È reato creare un profilo falso (un “fake”), per mettersi in contatto con
qualcuno

In aumento sono anche i reati di minaccia e violenza privata, amplificati dal fatto di
essere spesso ripresi con un telefonino e potenzialmente diffusi su internet. «Altri
reati in aumento sono quelli che riguardano l’accesso abusivo a un sistema
informatico (ad esempio impossessandosi della password di un amico o di una
fidanzata, per spiarne il profilo), di stalking o atti persecutori, previsti dall’articolo 612
bis e puniti fino a quattro anni. In questo caso le frasi, che possono anche essere
d’odio, spingono spesso il destinatario a dover chiudere il proprio profilo social per
non ricevere offese, insulti o comunque messaggi sgraditi». Infine, spiega Maraffino,
«è reato creare un profilo falso (un “fake”), per mettersi in contatto con qualcuno. In
questo caso il reato può essere sostituzione di persona per aver falsificato la propria
identità ed è punibile in base all’articolo 615 del codice penale fino a tre anni».
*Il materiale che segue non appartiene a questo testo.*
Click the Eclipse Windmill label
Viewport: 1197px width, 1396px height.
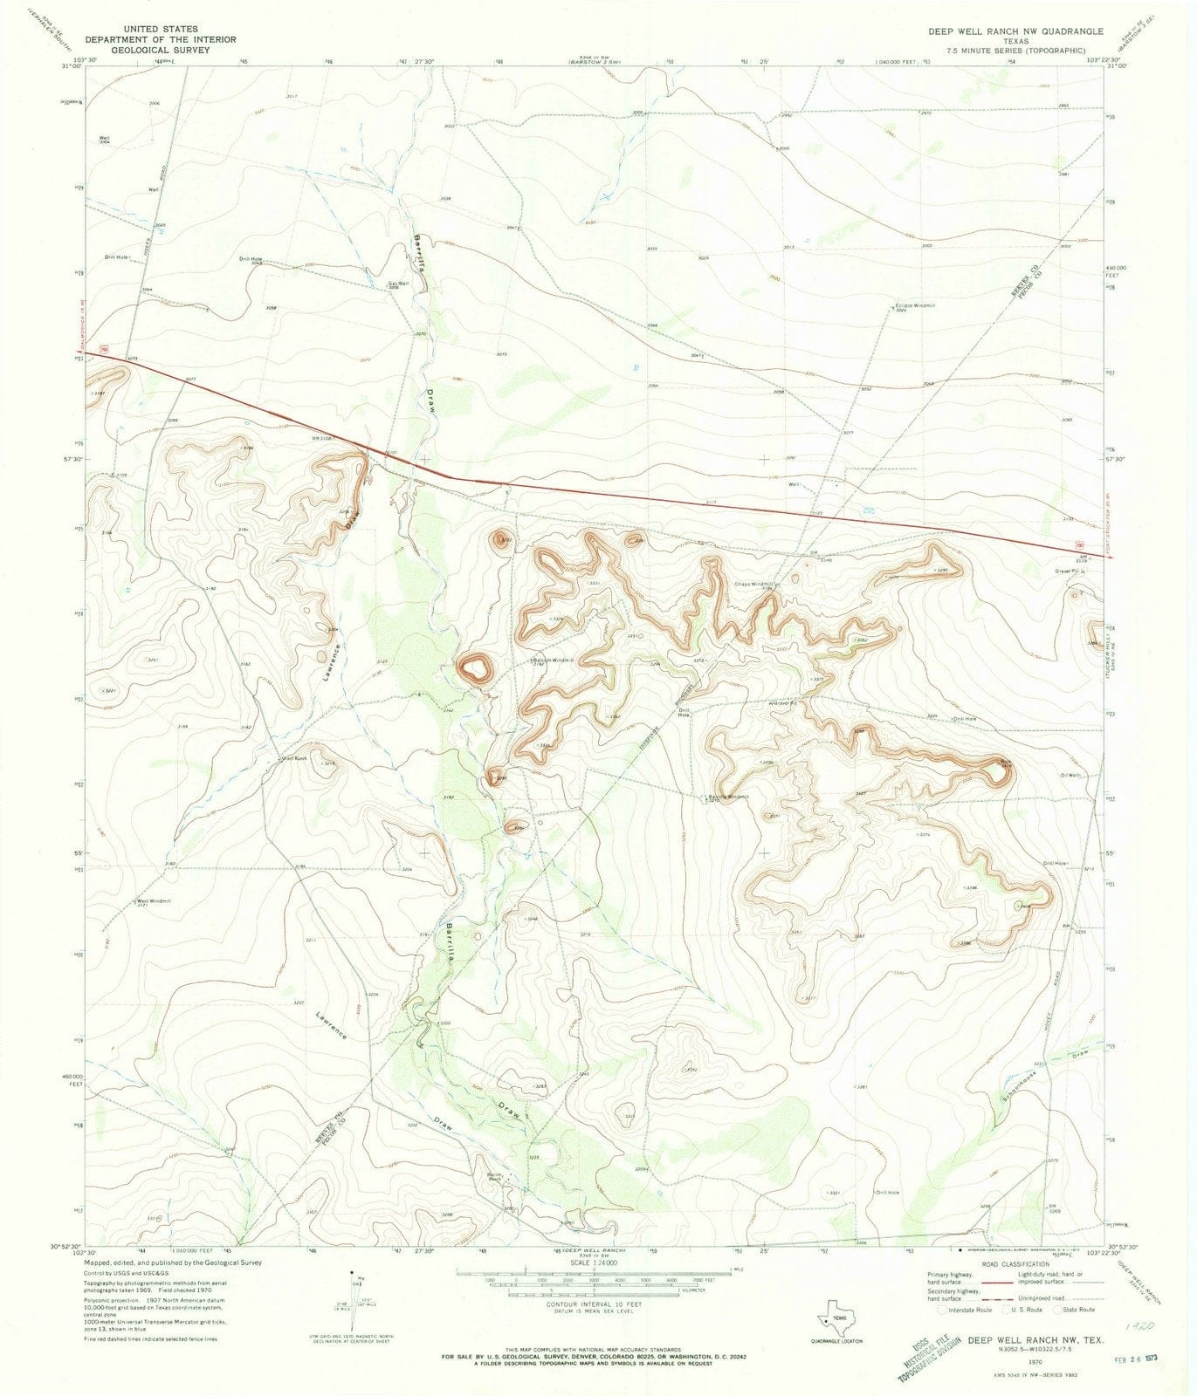point(914,306)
IL CASO DEI MINORI: LA VARIABILE DELL’ETÀ

Se gli adulti sono spesso protagonisti di insulti via social (che non risparmiano il
mondo della politica) questi reati sono in aumento anche tra i giovanissimi. «Se il
minore ha più di 14 anni deve rispondere della sua condotta davanti al Tribunale dei
minori, che spesso decide per la messa in prova, soprattutto per responsabilizzare il
ragazzo», conclude Maraffino. «Se invece è minore di 14 anni si procede di frequente
con il cosiddetto perdono giudiziale, specie se si tratta della prima volta. Vengono
comunque allertati i servizi sociali e resta la responsabilità civile dei genitori: i danni
devono essere sempre risarciti da padre e madre».